- **Text segment**
--*--

# Vallisneria Gigantea (Giant/Jungle Val)



## auto303615 (Jun 30, 2004)

The Jungle Val is a big plant and leaves can reach 1m in length and since I have seen very few tanks that are a full meter in height, their leaves will trail across the water.

Here is one leaf that I cut out of my tank this morning:


----------



## auto303615 (Jun 30, 2004)

They can use alot of surface space which can hurt the plants beneath if you are not carefull. I use Jungle Val, Hygro with Anubis and Java Fern in this tank. See how much of the water surface is 'eaten' up by Jungle val:


----------



## auto303615 (Jun 30, 2004)

And from the Top:


----------



## auto303615 (Jun 30, 2004)

In High Light they grow moderately fast. I use DIY CO2 injection and Tropica Grow Master fertilizer along with almost 3 watts per gallon. (3 Watts per gallon is not techinally "High" light but they grow well) All the surface Val that you saw comes from only three plants:


----------



## auto303615 (Jun 30, 2004)

You can see the reproduction by runners in the above picture, this one shows how Val will grow in a line in your tank if you let them (Note this picture is Vallisneria Asiatica var. biwaensis or Corkscrew Val not Jungle Val but Jungle val behaves in a similar fashion.


----------



## auto303615 (Jun 30, 2004)

Like any fast growing plant the Jungle Val likes iron and will turn yellow when there is not enough available.

Here is how the Val looks when the tank is full...
From the Left:


----------



## auto303615 (Jun 30, 2004)

And from the Right.
(Keep in mind that this is a 72 Gal tank and is 4 feet across. That's alot of Val coming from only three plants!!)


----------



## Judazzz (Jan 13, 2003)

That's a nice bit of information, and cool pics








Thanks for sharing!

So leafs turning yellow means an iron-deficit? I have giant valls in my redbelly tank, and it used to do great, but now, some 8 months after planting, some leafs start to turn yellow or even seem to disintegrate.
I laid a layer fertilizer soil below the gravel, and people told me it should be enough for at least 2-3 years: appearantly not...


----------



## auto303615 (Jun 30, 2004)

--*--

- **Extracted entries**
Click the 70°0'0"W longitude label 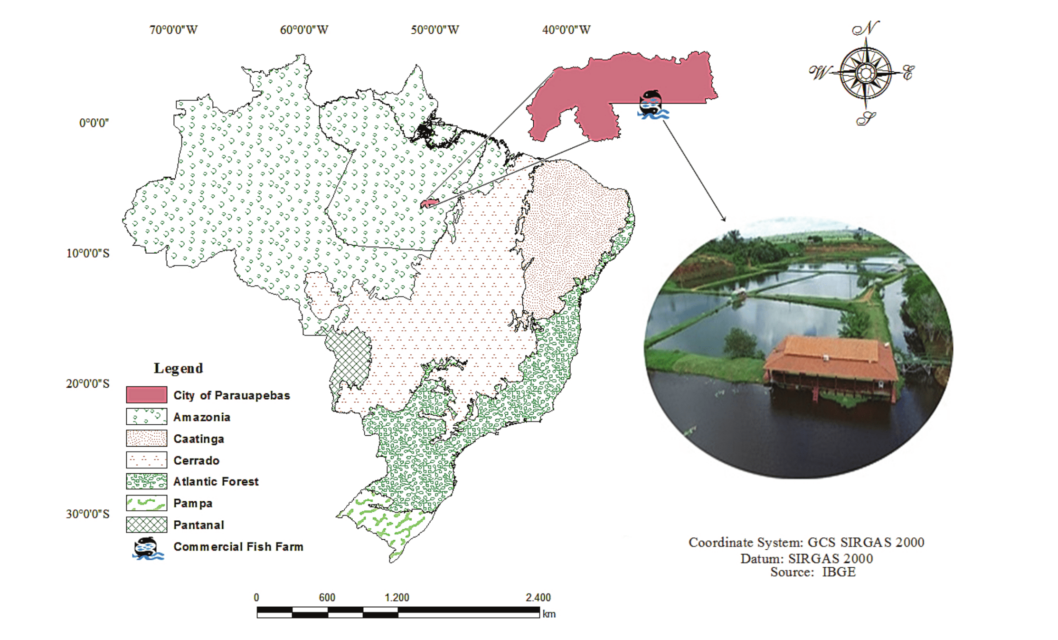173,30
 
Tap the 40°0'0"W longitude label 566,30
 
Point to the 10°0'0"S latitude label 88,253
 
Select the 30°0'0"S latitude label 88,514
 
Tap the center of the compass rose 865,73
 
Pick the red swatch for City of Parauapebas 146,395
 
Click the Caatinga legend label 198,439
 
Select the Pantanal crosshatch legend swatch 146,525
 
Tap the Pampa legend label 193,503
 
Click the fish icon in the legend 147,548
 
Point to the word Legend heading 179,368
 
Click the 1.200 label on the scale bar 397,598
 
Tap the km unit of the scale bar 549,614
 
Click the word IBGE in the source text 839,572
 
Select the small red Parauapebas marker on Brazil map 429,203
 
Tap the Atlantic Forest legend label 216,482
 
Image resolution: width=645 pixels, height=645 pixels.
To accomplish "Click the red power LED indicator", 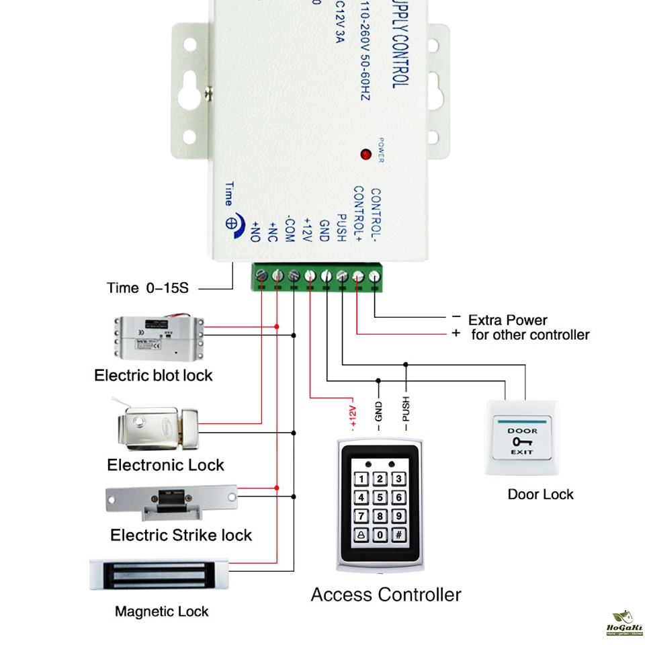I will (366, 155).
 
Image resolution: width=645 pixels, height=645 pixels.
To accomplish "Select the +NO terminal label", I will (256, 231).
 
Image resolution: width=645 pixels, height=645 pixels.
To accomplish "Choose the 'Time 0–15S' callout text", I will (148, 288).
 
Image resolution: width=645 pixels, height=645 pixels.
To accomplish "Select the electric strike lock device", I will (172, 501).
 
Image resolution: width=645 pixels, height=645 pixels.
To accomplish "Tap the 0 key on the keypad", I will (380, 535).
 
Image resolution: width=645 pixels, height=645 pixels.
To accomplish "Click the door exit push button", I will (522, 437).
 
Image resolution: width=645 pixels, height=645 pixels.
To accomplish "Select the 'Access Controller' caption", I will (386, 595).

--*--

- **Exercises to complete**
**A)** Answer these from the Jungle Val thread:
(i) What length can Jungle Val leaves reach?
(ii) Which fertilizer does the first poster use alongside DIY CO2 injection?
(iii) What capacity and width are given for the 72 Gal tank?
**B)** Write out the stretch of the Jungle Val thread from "# Vallisneria Gigantea" through "across the water.", unchanged.

- **Full answers**
**A)**
(i) 1m.
(ii) Tropica Grow Master.
(iii) 72 gallons, 4 feet across.

**B)**
# Vallisneria Gigantea (Giant/Jungle Val)



## auto303615 (Jun 30, 2004)

The Jungle Val is a big plant and leaves can reach 1m in length and since I have seen very few tanks that are a full meter in height, their leaves will trail across the water.